Obra pós-moderna de Terron tem marcante força realista

Escrita de 'A Tristeza Extraordinária do Leopardo-das-Neves' exibe fluidez

O efeito do romance é triste, muito triste, bem distante do brilhareco com que se comprazia a moda pós-moderna. é um grande feito literário, que merece leitura

LUÍS AUGUSTO FISCHER ESPECIAL PARA A FOLHA

Era uma vez o pós-modernismo, que veio ao mundo cheio de metalinguagem, alusão, fundo-falso, "mise-en-abîme" e outras piscadelas de olho à torcida letrada.

Eram os anos 1990 iniciais, "Twin Peaks" à frente, momento de descrédito dos procedimentos narrativos lineares, das exigências realistas, da visada moral que apartava o bem do mal, momento de namorar com a bizarria, propício para exercícios retóricos abarrocados.

Passado quase um quarto de século, essa estética encontra realização literária superior no novo romance de Joca Reiners Terron, "A Tristeza Extraordinária do Leopardo-das-Neves".

O mandamento da esquisitice ajunta, num enredo que faz grande sentido, o leopardo do título, casamento de imigrante judeu com uma negra, jovem coreano católico e boliviano humilde trabalhando para livrar-se de dívida quase escravizante.

E ainda uma enfermeira com especialização na Inglaterra, um insone escrivão de polícia, veterinária com vocação para a TV, taxista que escuta música erudita e treina rottweilers assassinos e mais alguma coisa. Fácil?

A composição tem como âncora o escrivão de polícia, que narra o conjunto. Ele é filho de imigrante judeu, nascido em algum desvão da Rússia (mesmo habitat do leopardo-das-neves) e vindo ao Brasil antes da Segunda Guerra.

Este pai está velho e mal consegue manter aberta a mercearia que foi o centro da vida de uma família no bairro paulistano do Bom Retiro "o onde mais tais elementos díspares poderiam vizinhar de modo verossímil, no Brasil, a não ser na megalópole?

A dedicação do filho projeta um drama convencional de nosso tempo, filhos precisando cuidar de pais velhos, neste caso já demenciando.

Mas que nada: assim que passam as preliminares, tem início um turbilhão, armado com grande competência e ritmo certo, em que a anomia do filho se multiplica, é rebatida e cresce em subtramas igualmente dramáticas, patéticas e trágicas.

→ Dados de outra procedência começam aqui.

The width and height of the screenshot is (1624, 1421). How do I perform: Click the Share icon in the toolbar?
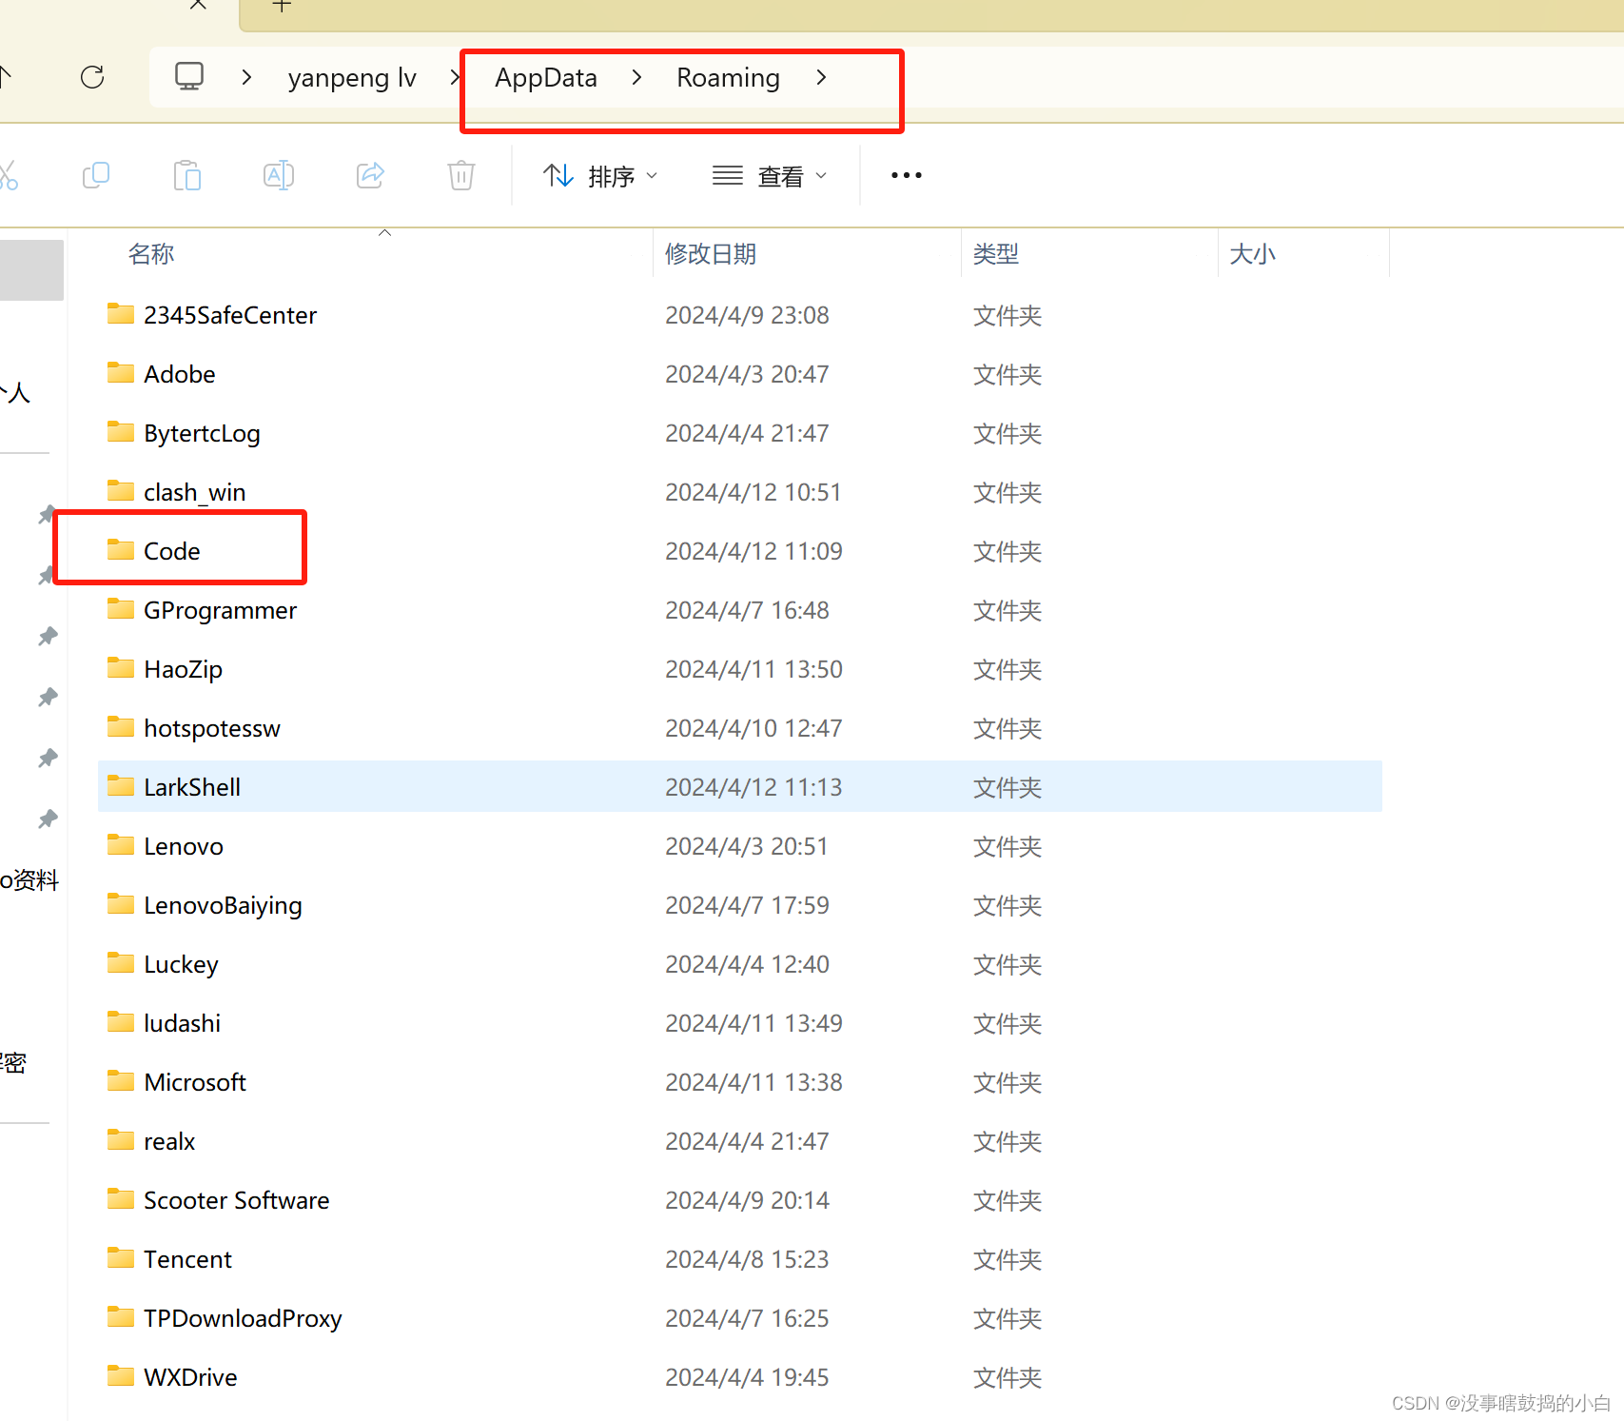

Em especial, aquela que relata os cuidados da enfermeira para com uma criatura estranhíssima, condenada a nunca sair de casa por obscuros motivos de saúde.

Até que as duas, cuidadora e criatura, participam de uma expedição nada convencional, a "Nocturama", passeio noturno com traços de safári, mas dentro do zoológico da cidade, para observar de perto animais de hábitos noturnos, entre os quais o já citado leopardo.

A noite é o reino deste atormentado romance: tudo que nele se move é criatura das trevas, o escrivão-narrador, os onipresentes noias do crack e o taxista da música e dos cães ferozes, a esquisita criatura e o felino de origem russa. Tudo é noite, aqui, como naquele poema de Mário de Andrade que medita sobre a mesma São Paulo.

Joca Terron demonstra grandes virtudes literárias: sua escrita flui fácil e limpa, no manejo de elementos muito díspares que poderiam levar a um mero exibicionismo pseudo-satânico, falso cínico. Mas não: seu romance, com marcante força realista, lá no último terço deriva para uma alegoria, mas sem solavanco, como o melhor César Aira, seu irmão espiritual na literatura argentina atual.

O efeito do romance é triste, muito triste, bem distante do brilhareco com que se comprazia a moda pós-moderna. Não quer denunciar nada do tanto de horrores que narra; mas também não os trata como "faits-divers". Um grande feito literário, que merece leitura.